Pai da Cannabis explica a medicação revolucionária que desenvolveu
Na década de 1960, ele descobriu o sistema endocanabinoide – um conjunto específico de receptores do corpo humano, que decodificam informações para a ação farmacológica da Cannabis. Foi assim que o búlgaro, filho de judeus, Raphael Mechoulam, 89, virou referência mundial.
Em julho deste ano, ele anunciou ao mundo outra descoberta, um novo composto elaborado a partir de substâncias da planta– o EPM 301 (éster metílico do ácido canabidiolico). O composto suprime a ansiedade e o vômito.
Esta semana, ele explicou para uma platéia de brasileiros porque a descoberta dele é mais uma vez revolucionária. “O composto será um grande diferencial no tratamento de pacientes com câncer em quimioterapia, de doentes com inflamação no intestino e com psoríase (uma dermatite que descama e causa manchas avermelhadas na pele)”, disse Mechoulam.
Na última terça-feira (4), o pesquisador foi a atração internacional do CNABIS (Congresso Digital de Cannabis Medicinal), evento gratuito e aberto ao público organizado pela plataforma Dr. Cannabis. Mechoulam explicou que venceu o desafio de estabilizar componentes da planta para serem produzidos em larga escala.
Batizado de EPM 301 (éster metílico do ácido canabidiolitico), o medicamento é um composto de canabiolíticos, substâncias que existem na planta antes de os canabinoides serem produzidos pela mesma. Uma espécie de pré-canabinoides mais potentes que os famosos THC (tetrahidrocanabidiol, que dá o barato) e CBD (canabidiol).
EPM também é nome da empresa americana global de biotecnologia que patenteou o composto 301. As patentes são fundamentais para indústria farmacêutica ver o dinheiro investido nas pesquisas retornarem aos cofres da empresa e ainda lucrar. Isso explica, em parte, a demora para as grandes do setor entrarem no negócio da Cannabis. “Gerações mais novas poderão colher os benefícios”, disse Mechoulam durante o CNABIS.
Mechoulam migrou, em 1949, para Israel, onde estudou Química Orgânica.

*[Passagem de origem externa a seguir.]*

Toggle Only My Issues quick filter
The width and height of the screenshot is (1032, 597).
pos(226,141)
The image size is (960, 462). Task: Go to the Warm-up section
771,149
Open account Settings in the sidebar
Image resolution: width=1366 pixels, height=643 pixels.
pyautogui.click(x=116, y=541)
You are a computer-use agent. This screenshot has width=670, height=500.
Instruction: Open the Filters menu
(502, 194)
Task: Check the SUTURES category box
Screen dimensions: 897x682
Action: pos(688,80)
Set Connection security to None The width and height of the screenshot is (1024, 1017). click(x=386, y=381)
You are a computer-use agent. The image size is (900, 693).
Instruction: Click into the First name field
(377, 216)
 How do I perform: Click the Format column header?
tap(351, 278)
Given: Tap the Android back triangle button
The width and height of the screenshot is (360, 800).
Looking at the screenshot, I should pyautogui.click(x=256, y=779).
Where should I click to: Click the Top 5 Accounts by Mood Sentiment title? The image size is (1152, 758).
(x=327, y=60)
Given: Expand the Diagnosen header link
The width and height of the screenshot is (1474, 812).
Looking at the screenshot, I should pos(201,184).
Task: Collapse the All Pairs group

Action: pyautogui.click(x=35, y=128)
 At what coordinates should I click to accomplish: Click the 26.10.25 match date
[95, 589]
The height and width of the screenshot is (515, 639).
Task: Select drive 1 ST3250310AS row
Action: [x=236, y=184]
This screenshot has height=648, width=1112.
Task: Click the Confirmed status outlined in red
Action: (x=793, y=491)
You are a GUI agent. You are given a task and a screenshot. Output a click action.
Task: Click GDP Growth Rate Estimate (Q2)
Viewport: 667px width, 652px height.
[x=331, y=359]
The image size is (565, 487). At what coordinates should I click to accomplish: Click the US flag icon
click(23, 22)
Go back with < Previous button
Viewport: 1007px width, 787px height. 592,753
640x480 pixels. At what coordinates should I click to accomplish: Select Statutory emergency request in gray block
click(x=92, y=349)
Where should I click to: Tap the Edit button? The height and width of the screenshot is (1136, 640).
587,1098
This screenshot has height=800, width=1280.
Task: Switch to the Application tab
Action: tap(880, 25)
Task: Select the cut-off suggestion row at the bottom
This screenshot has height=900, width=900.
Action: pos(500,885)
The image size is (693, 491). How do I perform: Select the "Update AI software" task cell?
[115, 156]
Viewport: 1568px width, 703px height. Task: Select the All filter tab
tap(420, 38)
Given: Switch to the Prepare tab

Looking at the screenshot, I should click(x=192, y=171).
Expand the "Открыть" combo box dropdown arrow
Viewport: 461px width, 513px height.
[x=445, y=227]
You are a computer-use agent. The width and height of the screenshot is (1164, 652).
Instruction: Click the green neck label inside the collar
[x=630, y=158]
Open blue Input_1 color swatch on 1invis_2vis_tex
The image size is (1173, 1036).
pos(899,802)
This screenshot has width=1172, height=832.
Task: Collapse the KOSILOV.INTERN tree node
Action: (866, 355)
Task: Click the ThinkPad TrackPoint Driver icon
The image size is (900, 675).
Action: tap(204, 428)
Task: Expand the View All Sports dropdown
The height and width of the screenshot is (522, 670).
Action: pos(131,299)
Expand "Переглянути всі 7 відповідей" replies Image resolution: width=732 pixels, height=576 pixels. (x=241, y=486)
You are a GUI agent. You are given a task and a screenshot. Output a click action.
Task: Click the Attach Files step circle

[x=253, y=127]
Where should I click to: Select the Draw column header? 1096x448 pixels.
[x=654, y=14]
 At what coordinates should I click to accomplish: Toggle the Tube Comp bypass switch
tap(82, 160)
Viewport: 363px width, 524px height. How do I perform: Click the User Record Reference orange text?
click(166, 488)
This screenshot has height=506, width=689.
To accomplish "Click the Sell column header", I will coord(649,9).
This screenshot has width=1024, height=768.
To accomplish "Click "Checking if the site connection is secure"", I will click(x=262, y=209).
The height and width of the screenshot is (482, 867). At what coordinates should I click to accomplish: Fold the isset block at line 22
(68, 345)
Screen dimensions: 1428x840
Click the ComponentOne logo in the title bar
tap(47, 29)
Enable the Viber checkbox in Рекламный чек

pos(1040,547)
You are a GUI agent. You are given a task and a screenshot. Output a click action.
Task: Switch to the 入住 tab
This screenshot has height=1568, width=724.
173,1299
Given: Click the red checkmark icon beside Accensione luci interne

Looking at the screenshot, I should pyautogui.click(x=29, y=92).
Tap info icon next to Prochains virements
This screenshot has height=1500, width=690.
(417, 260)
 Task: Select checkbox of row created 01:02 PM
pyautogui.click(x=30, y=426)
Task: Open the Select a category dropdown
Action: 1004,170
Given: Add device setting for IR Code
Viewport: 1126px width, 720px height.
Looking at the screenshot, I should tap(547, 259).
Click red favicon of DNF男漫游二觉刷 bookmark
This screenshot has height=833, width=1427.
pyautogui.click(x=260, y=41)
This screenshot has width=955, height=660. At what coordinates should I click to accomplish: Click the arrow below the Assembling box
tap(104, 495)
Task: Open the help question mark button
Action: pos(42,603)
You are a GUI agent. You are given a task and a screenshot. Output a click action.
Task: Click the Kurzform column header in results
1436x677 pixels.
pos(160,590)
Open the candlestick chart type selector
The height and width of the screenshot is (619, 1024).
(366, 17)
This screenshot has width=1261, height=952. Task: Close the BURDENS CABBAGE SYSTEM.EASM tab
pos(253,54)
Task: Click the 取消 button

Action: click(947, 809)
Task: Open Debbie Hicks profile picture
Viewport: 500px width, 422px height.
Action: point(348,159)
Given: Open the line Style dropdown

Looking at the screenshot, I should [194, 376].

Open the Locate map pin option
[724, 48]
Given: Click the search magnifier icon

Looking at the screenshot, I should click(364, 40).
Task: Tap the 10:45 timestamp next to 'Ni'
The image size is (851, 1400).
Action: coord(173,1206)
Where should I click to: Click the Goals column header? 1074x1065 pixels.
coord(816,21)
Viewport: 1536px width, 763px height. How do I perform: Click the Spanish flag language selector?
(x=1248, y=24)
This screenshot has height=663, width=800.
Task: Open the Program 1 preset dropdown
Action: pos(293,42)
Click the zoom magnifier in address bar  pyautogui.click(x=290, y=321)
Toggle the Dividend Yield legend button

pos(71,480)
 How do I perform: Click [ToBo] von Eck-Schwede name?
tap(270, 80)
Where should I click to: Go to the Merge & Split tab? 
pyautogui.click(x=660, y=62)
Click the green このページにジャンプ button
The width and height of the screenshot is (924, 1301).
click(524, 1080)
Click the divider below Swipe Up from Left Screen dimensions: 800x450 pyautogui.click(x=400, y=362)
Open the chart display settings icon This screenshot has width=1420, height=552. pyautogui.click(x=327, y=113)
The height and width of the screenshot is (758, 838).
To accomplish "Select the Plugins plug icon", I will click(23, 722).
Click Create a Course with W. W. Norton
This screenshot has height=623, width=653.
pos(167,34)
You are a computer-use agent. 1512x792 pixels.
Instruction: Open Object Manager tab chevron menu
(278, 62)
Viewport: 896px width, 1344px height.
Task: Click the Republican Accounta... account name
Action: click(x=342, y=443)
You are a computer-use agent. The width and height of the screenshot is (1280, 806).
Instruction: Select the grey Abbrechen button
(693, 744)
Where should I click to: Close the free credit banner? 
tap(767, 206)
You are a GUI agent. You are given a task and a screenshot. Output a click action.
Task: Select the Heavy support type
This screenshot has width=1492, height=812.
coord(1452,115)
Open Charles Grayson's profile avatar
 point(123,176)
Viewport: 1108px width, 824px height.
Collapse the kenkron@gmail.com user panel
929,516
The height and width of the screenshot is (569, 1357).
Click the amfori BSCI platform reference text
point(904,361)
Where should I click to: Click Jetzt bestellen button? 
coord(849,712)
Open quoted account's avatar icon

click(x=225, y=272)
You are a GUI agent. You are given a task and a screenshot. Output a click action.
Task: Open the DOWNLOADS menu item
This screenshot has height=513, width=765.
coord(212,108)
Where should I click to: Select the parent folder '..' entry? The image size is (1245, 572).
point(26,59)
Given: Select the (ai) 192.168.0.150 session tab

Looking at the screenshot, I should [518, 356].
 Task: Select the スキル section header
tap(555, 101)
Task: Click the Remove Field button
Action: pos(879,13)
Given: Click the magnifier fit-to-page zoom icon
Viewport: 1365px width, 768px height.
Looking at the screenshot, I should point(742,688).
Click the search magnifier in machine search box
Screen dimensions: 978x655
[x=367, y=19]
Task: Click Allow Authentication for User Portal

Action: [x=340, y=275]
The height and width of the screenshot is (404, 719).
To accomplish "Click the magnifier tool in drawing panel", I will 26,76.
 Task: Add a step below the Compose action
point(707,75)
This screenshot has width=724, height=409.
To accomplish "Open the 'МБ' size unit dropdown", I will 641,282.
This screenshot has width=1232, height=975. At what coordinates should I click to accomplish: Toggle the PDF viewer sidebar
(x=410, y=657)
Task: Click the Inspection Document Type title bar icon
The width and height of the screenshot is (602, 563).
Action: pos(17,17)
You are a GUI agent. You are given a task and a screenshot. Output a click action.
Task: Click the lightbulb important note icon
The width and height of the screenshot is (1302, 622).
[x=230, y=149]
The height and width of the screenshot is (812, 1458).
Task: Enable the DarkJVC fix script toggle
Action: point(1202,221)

Atualmente é professor e pesquisador da Universidade Hebraica de Jerusalém. Apesar de ter quase nove décadas de vida, tem a energia de um garoto. “A Cannabis medicinal não está sendo usado na clínica como deveria”, costuma dizer nas entrevistas que dá pelo mundo para impulsionar os benefícios médicos da planta.
Mechoulam conhece bem o Brasil e os EUA, países que já colaborou cientificamente. “Há 40 anos, desenvolvi uma pesquisa com Elisaldo Carlini”, disse durante o evento. Ele se refere ao professor emérito da Universidade Federal de São Paulo e diretor do Centro Brasileiro de Informação sobre Drogas Psicotrópicas, que hoje está com 91 anos. Na época, os dois procuravam desvendar os efeitos da Cannabis na epilepsia, porém não conseguiram avançar muito.
“Mais tarde, surgiram as comprovações de que de fato reduz a quase zero as crises convulsivas”, disse Mechoulam, que em 2018 viu o FDA aprovar o Epidiolex, fabricado pela inglesa GW Pharmaceutical. Era o primeiro remédio à base de Cannabis para casos raros de epilepsia infantil.